PMC · DOI: 10.1002/advs.202501046 · Advanced Science · 2025-04-25

## TL;DR

This study identifies Talin2 as a key player in facet joint osteoarthritis, showing how mechanical stress and a protein called OTUB1 contribute to joint degeneration.

## Contribution

The paper reveals a novel mechanism involving Talin2 stabilization through non-canonical deubiquitination by OTUB1 under mechanical load, linking it to FJOA progression.

## Key findings

- Talin2 is upregulated in FJOA and promotes extracellular matrix degradation while inhibiting its synthesis.
- Mechanical loading enhances Talin2 stabilization via OTUB1-mediated non-canonical deubiquitination.
- Talin2 upregulates CCL2, an inflammatory chemoattractant, exacerbating joint degeneration.

## Abstract

Facet joint osteoarthritis (FJOA) is a prevalent degenerative condition in the aging population; however, the underlying pathophysiological mechanisms remain poorly understood and current therapeutic strategies remain limited to palliative pain management.
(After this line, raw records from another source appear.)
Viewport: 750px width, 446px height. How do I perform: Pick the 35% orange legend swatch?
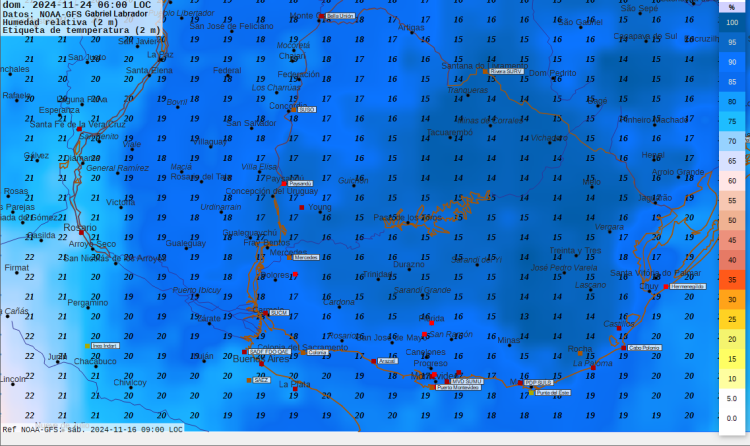pyautogui.click(x=732, y=281)
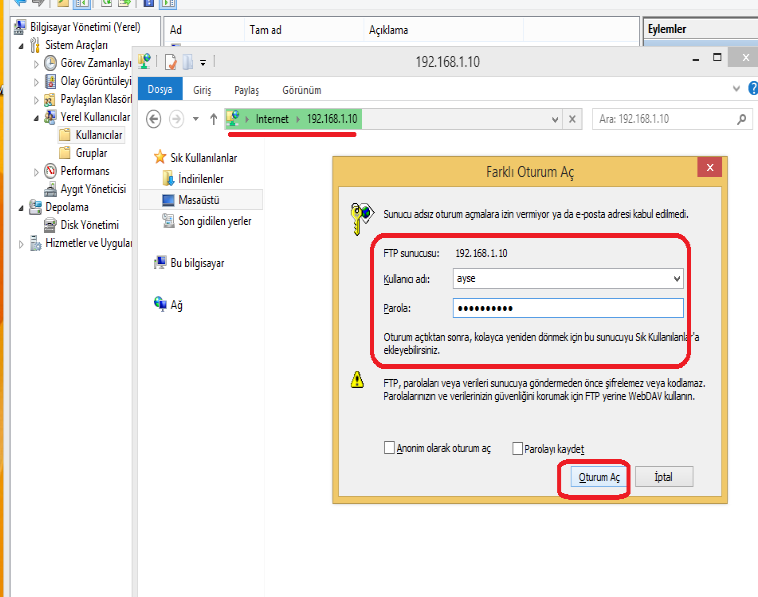
Task: Switch to the Görünüm ribbon tab
Action: pos(301,90)
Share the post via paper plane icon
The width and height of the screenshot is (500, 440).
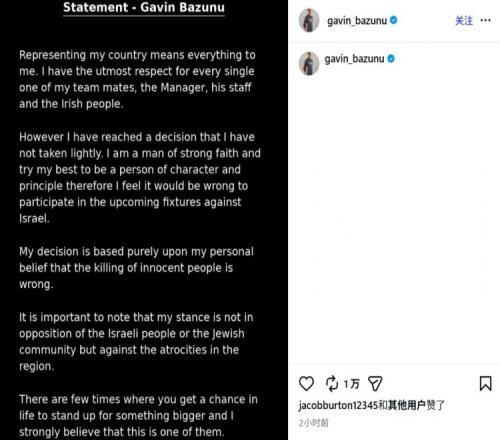(375, 384)
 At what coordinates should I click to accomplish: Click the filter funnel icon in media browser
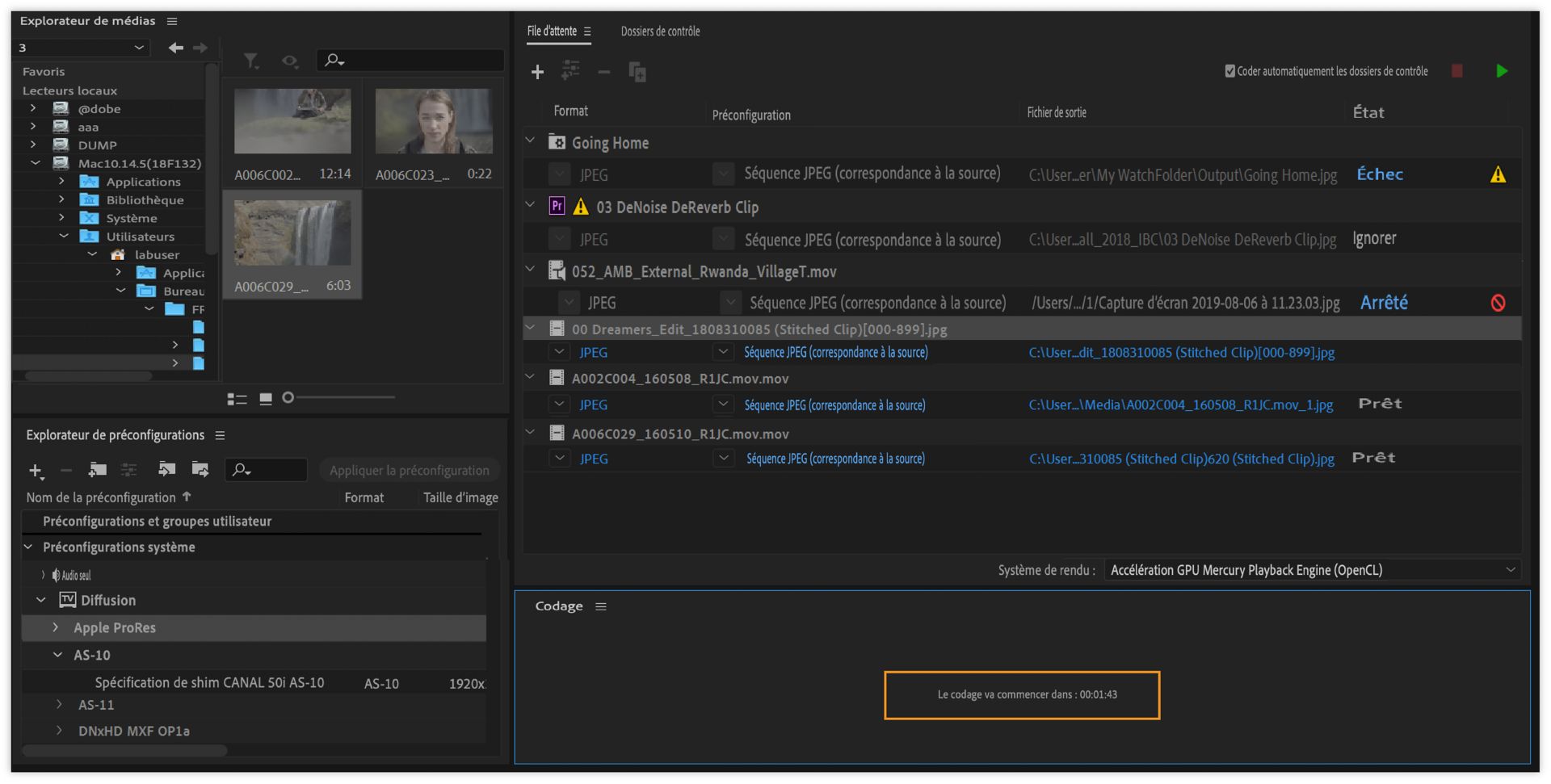[x=251, y=61]
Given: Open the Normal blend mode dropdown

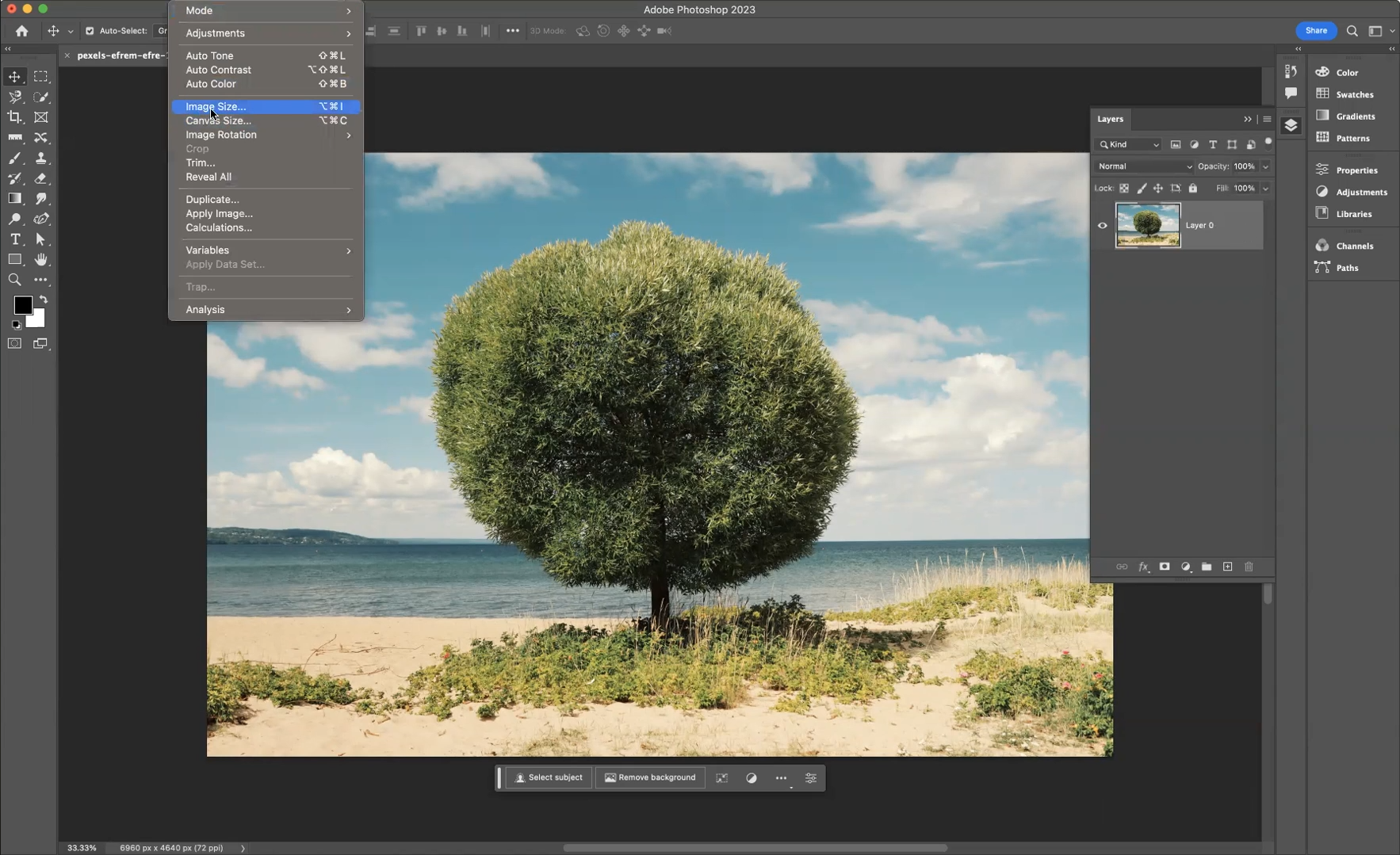Looking at the screenshot, I should 1144,166.
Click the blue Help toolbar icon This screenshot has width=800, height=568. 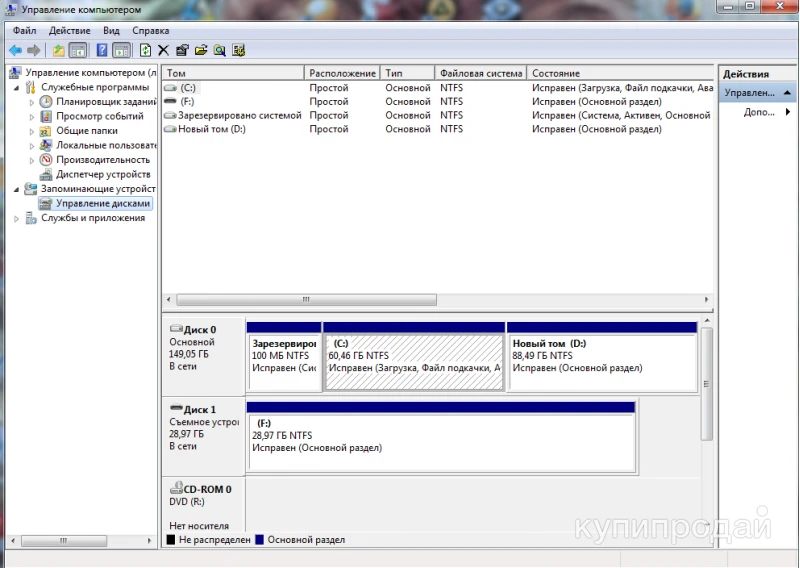102,50
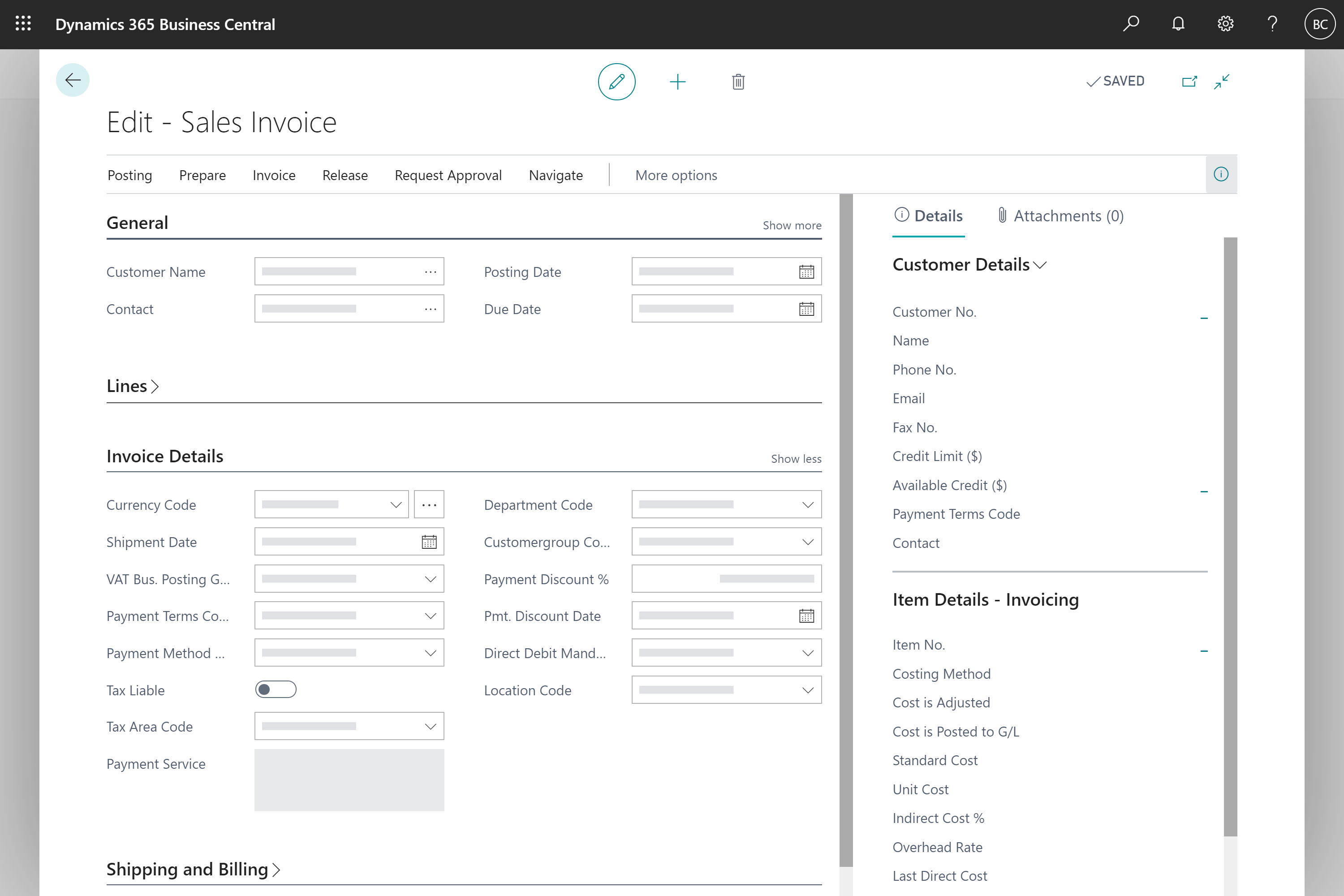Click the calendar icon for Posting Date

coord(806,270)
In this study, novel potential therapeutic targets and prevention paradigms for FJOA are systematically explored. Proteomic screening and validation show that Talin2 is specifically upregulated in FJOA samples. Immunoprecipitation‐mass spectrometry, transcriptome RNA sequencing, and bioinformatics simulation analyses, combined with in vitro and in vivo experiments, are conducted to elucidate the molecular mechanism of the role of Talin2 in FJOA. Increased expression levels of Talin2 in FJOA promote the degradation of the extracellular matrix and inhibit its synthesis. Talin2 is found to be stabilized via non‐canonical deubiquitination and direct interaction with ovarian tumor domain‐containing ubiquitin aldehyde‐binding protein 1 (OTUB1). C–C motif ligand 2 (CCL2), an inflammatory chemoattractant, is identified to be a target gene of Talin2. Furthermore, mechanical loading potentiates the Talin2/OTUB1 interaction, resulting in the stabilization of Talin2 and enhances non‐canonical deubiquitination. Therefore, Talin2 regulates CCL2 expression and promotes FJOA. Given that Talin2 is stabilized and deubiquitinated by OTUB1, especially under mechanical load, the Talin2/OTUB1 interaction may be a promising therapeutic target for FJOA.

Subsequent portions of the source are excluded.